Doc updates for character encoding of source code files

* NEWS * doc/ref/scheme-scripts.texi: doc updates for character encoding of source code * doc/ref/api-evaluation.texi: doc updates for character encoding of source code
author: Michael Gran <spk121@yahoo.com> 2009-09-05 10:42:15 -0700
committer: Michael Gran <spk121@yahoo.com> 2009-09-05 10:42:15 -0700
commit: 8748ffeaa770ed47192f970ef5302a7c7aa7a935 (patch)
tree: 99dc3f28337308232e29d9ac462ed86930e2d732
parent: 28cc8dac2f520fa9de29e93dca52e4892b945a3c (diff)
download: guile-8748ffeaa770ed47192f970ef5302a7c7aa7a935.tar.gz
3 files changed, 88 insertions, 0 deletions
diff --git a/NEWS b/NEWS
index a3c4dddc1..147d0822a 100644
--- a/NEWS
+++ b/NEWS
@@ -10,6 +10,18 @@ prerelease, and a full NEWS corresponding to 1.8 -> 2.0.)
 
 Changes in 1.9.3 (since the 1.9.2 prerelease):
 
+** Non-ASCII source code files can be read, but require coding
+   declarations
+
+The default reader now handles source code files for some of the
+non-ASCII character encodings, such as UTF-8.  A non-ASCII source file
+should have an encoding declaration near the top of the file.  Also,
+there is a new function file-encoding that scans a port for a coding
+declaration.
+
+The pre-1.9.3 reader handled 8-bit clean but otherwise unspecified source
+code.  This use is now discouraged.
+
 ** Ports do transcoding
 
 Ports now have an associated character encoding, and port read/write
diff --git a/doc/ref/api-evaluation.texi b/doc/ref/api-evaluation.texi
index d8412154c..9fc5ef5de 100644
--- a/doc/ref/api-evaluation.texi
+++ b/doc/ref/api-evaluation.texi
@@ -17,6 +17,7 @@ loading, evaluating, and compiling Scheme code at run time.

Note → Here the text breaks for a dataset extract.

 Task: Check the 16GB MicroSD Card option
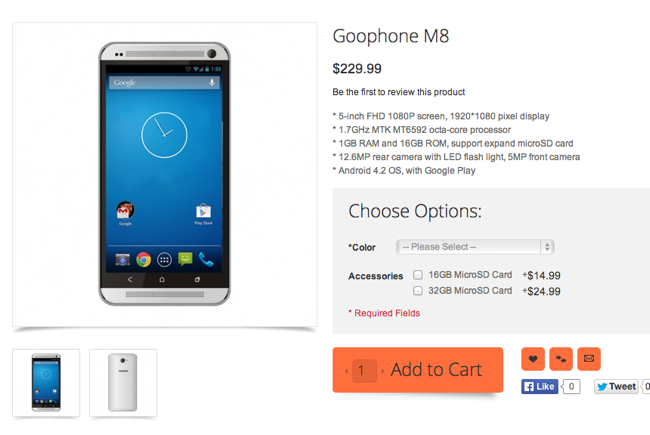(418, 275)
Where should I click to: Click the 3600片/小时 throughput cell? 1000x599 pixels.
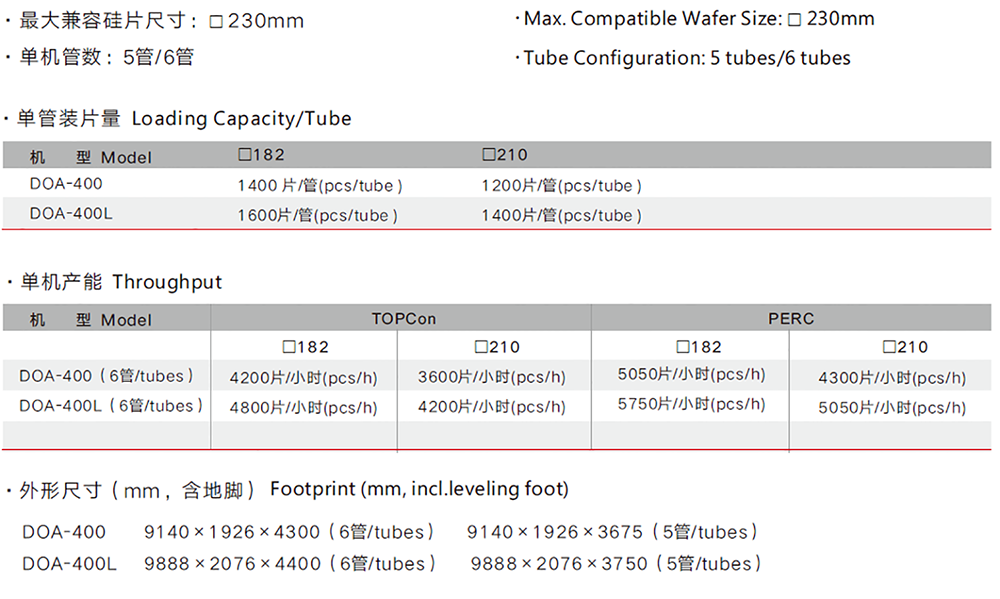click(491, 377)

 * Fly Evaluation::              Procedures for on the fly evaluation.
 * Compilation::                 How to compile Scheme files and procedures.
 * Loading::                     Loading Scheme code from file.
+* Character Encoding of Source Files:: Loading non-ASCII Scheme code from file.
 * Delayed Evaluation::          Postponing evaluation until it is needed.
 * Local Evaluation::            Evaluation in a local environment.
 * Evaluator Behaviour::         Modifying Guile's evaluator.
@@ -229,6 +230,12 @@ Thus a Guile script often starts like this.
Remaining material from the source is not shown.